**Given task:**
Quote every line of the records below word for word, leaving out the pictures.

**Data to process:**
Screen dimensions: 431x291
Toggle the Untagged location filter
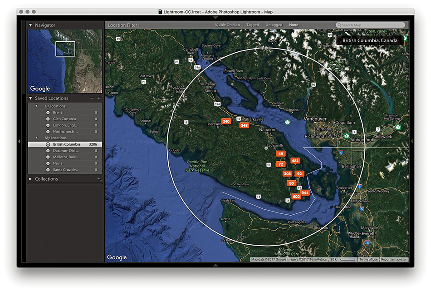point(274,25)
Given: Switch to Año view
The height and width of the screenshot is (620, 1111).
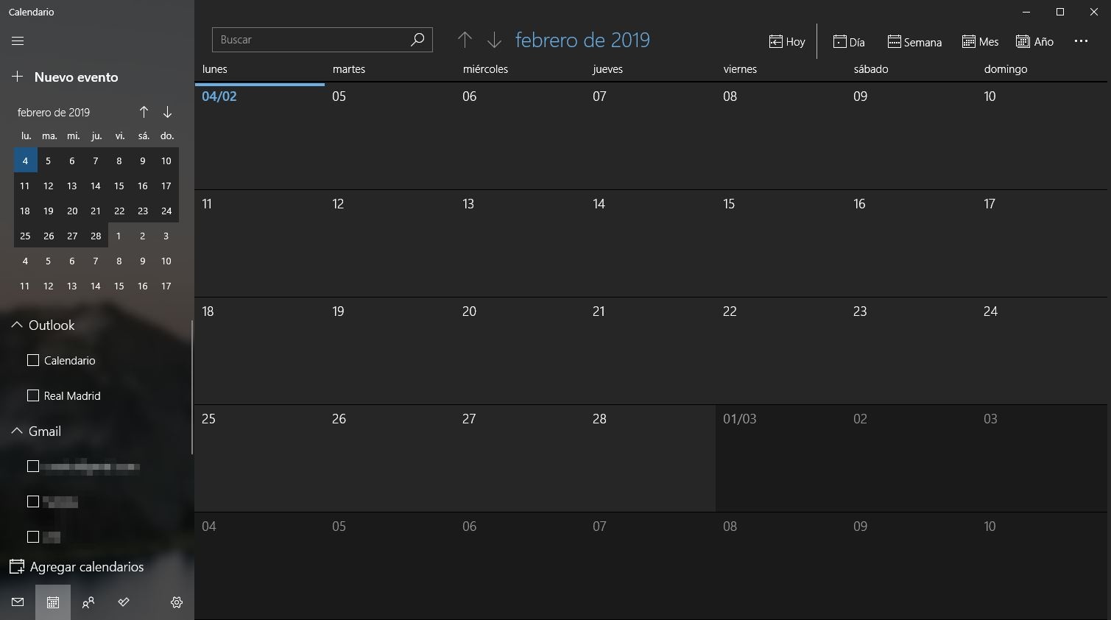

**The output:**
Screen dimensions: 431x291
Toggle the Untagged location filter
point(274,25)
Given: Switch to Año view
The height and width of the screenshot is (620, 1111).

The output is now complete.